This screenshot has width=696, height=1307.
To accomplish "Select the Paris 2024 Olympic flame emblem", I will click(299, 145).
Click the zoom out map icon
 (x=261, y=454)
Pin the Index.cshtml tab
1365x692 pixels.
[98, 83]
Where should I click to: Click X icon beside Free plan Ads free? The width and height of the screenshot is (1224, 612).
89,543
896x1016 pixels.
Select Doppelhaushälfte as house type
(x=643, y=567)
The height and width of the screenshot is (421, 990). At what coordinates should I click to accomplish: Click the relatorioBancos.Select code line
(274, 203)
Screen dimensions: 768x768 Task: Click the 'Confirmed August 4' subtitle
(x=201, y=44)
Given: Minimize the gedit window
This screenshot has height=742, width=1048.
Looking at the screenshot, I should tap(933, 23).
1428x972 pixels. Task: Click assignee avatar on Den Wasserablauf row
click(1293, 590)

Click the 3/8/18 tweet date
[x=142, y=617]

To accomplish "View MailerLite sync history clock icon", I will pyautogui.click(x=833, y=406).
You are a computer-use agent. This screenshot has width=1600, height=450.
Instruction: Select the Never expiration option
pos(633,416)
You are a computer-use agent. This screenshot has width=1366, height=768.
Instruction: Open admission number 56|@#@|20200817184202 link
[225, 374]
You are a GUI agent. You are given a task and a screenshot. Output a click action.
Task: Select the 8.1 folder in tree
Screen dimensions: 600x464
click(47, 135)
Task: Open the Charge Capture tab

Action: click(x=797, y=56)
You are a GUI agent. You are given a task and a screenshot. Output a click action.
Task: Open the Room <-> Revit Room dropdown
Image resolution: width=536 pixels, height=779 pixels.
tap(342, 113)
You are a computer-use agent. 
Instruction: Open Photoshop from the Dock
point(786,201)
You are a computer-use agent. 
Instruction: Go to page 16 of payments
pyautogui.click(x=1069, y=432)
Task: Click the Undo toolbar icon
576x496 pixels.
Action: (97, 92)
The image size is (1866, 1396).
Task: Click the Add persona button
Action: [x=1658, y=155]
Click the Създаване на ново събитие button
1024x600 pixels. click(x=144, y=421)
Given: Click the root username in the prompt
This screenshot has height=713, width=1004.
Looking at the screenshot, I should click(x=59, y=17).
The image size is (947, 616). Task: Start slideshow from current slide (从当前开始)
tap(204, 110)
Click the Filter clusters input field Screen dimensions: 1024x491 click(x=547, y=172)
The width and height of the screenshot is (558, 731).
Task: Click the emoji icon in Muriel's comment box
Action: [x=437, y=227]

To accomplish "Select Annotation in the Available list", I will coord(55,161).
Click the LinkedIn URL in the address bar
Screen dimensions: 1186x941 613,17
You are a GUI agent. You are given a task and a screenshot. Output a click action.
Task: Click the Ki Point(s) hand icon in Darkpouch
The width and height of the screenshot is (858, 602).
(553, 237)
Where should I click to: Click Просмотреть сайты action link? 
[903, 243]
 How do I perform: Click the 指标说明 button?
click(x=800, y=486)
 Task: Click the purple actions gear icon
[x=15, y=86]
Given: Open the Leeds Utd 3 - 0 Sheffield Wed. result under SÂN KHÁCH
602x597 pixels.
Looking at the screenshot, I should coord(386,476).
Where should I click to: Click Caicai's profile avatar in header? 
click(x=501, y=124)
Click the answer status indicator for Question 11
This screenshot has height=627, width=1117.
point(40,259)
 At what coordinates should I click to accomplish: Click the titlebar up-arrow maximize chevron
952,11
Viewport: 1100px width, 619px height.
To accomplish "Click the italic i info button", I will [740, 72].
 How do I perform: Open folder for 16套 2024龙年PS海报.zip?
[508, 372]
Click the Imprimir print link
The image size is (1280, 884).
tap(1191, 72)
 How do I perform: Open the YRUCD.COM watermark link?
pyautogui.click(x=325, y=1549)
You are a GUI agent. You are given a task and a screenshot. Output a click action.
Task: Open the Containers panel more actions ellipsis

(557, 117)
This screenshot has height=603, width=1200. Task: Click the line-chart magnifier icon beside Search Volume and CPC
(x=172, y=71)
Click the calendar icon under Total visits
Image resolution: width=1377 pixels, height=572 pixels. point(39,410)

○ ○ ○ ○ ○ ○ ○

→ **DIRECTIONS**
Looking through the records, copy out every line in which the word "computer" is found.

→ **SOLUTION TO THIS PROBLEM**
You are a computer-use agent. This screenshot has width=1600, height=450.
You are a computer-use agent. This screenshot has width=1366, height=768.
You are a computer-use agent. 
You are a computer-use agent. 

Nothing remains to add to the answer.